4. Wipe baby’s bum from front to back, holding their feet together sole-to-sole and gently flexing their legs up to their tummy. Roll them on their side if you need to wipe higher up their back. Take this opportunity to have some fun – blow raspberries on their belly or sing to them.
5. Pat their bum dry with a clean towel or muslin or wait until it air-dries.
6. Apply a thin layer of barrier cream.
7. Take the dirty nappy out from under baby and place it into the nappy bin or bag with the dirty wipe. Put reusable nappies into your washing bag.
8. Slide a new nappy under your baby and fasten. Done!
As you become more pro, experiment with doing things differently, like letting baby have some nappy-free time after a change so their skin can breathe.
Changing your baby boy’s nappy
Once you’ve removed their nappy, point their penis down to avoid spraying. Gently clean them, removing any bits of poo, but not pulling back the foreskin.

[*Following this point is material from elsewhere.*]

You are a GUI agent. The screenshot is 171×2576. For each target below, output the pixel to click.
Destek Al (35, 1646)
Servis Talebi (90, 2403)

Changing your baby girl’s nappy
Wipe from front to back, towards their bottom, to avoid bacterial infection. Gently clean in all the creases and bottom but avoid spreading the labia.
What about nappy rash?
Nappy rash is mainly caused by wetness from baby’s bum sitting near wee and poo. Avoid it by keeping your baby’s bum nice and dry:
- Change your baby’s nappy regularly, including just after they’ve done a wee or poo.
- Clean your baby’s genitals and bottom thoroughly after each pee or poo.
- Make sure their bum is clean and dry before putting on a new nappy.
- Use a thin layer of barrier cream, like Vaseline or zinc or castor oil creams, after each nappy change.
- Give your baby plenty of nappy-free time as air helps heal, and prevent, a rash.
- Avoid talcum powder as it can irritate your baby’s skin.
- Use a warm, wet cloth to wash their bottom or only choose gentle baby wipes that don’t contain alcohol or soap.
- With cloth nappies, use nappy-wash powders or liquids, rinse them twice, and dry them in the sun and wind, if possible.